Multi-criteria influence maximization (MCIM) method
Multi-criteria influence maximization
(MCIM) method is an iterative hybrid method that selects \(k\) influential nodes using the Technique for Order of Preference by Similarity to Ideal Solution (TOPSIS) [2]. In MCIM, an \(N \times 4\) decision matrix \(R\) is constructed as
\[
R = \begin{bmatrix}
d_1 & IDS_1 & -DO_1 & -IDO_1 \\
d_2 & IDS_2 & -DO_2 & -IDO_2 \\
\vdots & \vdots & \vdots & \vdots \\
d_N & IDS_N & -DO_N & -IDO_N \\
\end{bmatrix},
\]
where \(d_i\) is the degree of node \(i\), \(IDS_i\) is the entropy-based ranking measure (ERM) [3], and \(DO_i\) and \(IDO_i\) denote the direct overlap and indirect overlap of node \(i\), respectively:
\[
DO_i = \sum_{j \in \mathcal{N}(i)} s_j,
\quad
IDO_i = \sum_{j \in \mathcal{N}(i)} s_j \, |\mathcal{N}(i) \cap \mathcal{N}(j)|,
\]
with \(s_j = 1\) if node \(j\) is in the seed set \(S\) and \(s_j = 0\) otherwise.

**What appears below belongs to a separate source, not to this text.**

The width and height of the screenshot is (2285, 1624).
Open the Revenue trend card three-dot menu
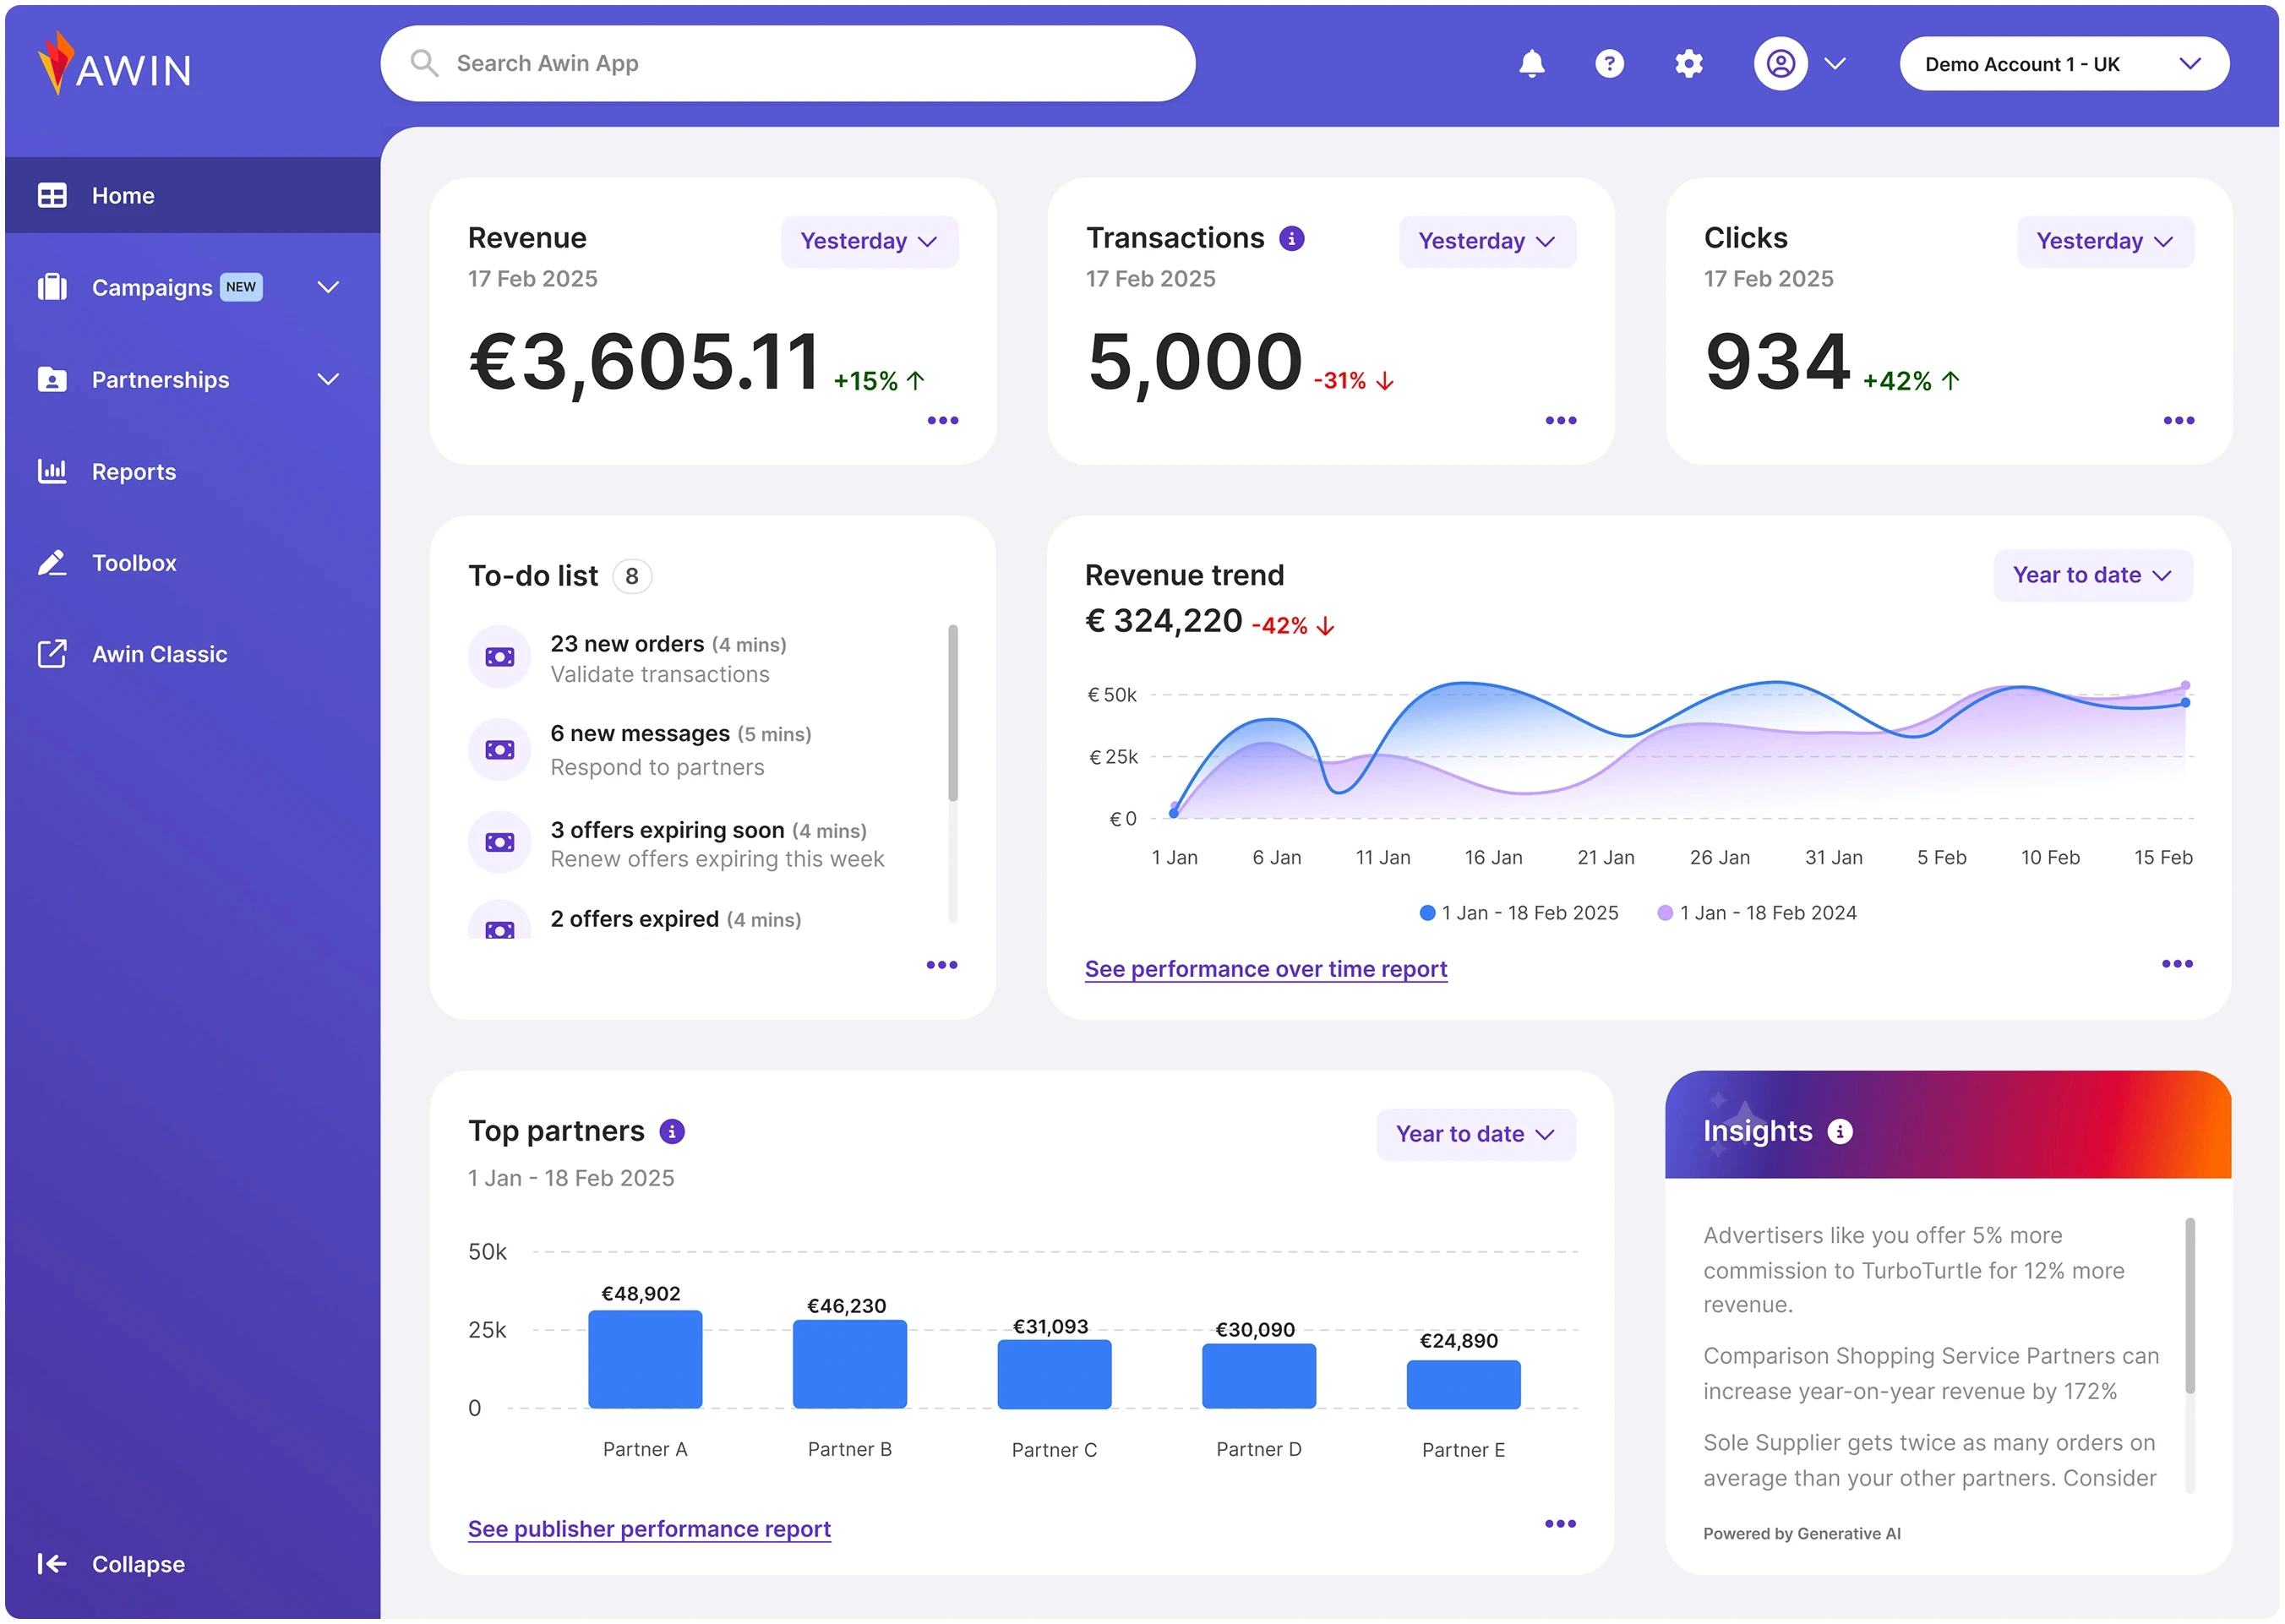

Initially, the seed set \(S\) contains the nodes with the highest degree, which are then removed from the decision matrix \(R\). At each iteration, the most important node \(u\) is selected from \(R\) using the TOPSIS method. The selected node \(u\) is added to \(S\) and removed from \(R\), and the values of \(DO\) and \(IDO\) for the remaining nodes are updated accordingly. This process continues until either \(|S| = k\), meaning \(k\) nodes have been selected, or \(S = \mathcal{N}\), meaning all nodes have been added to the seed set.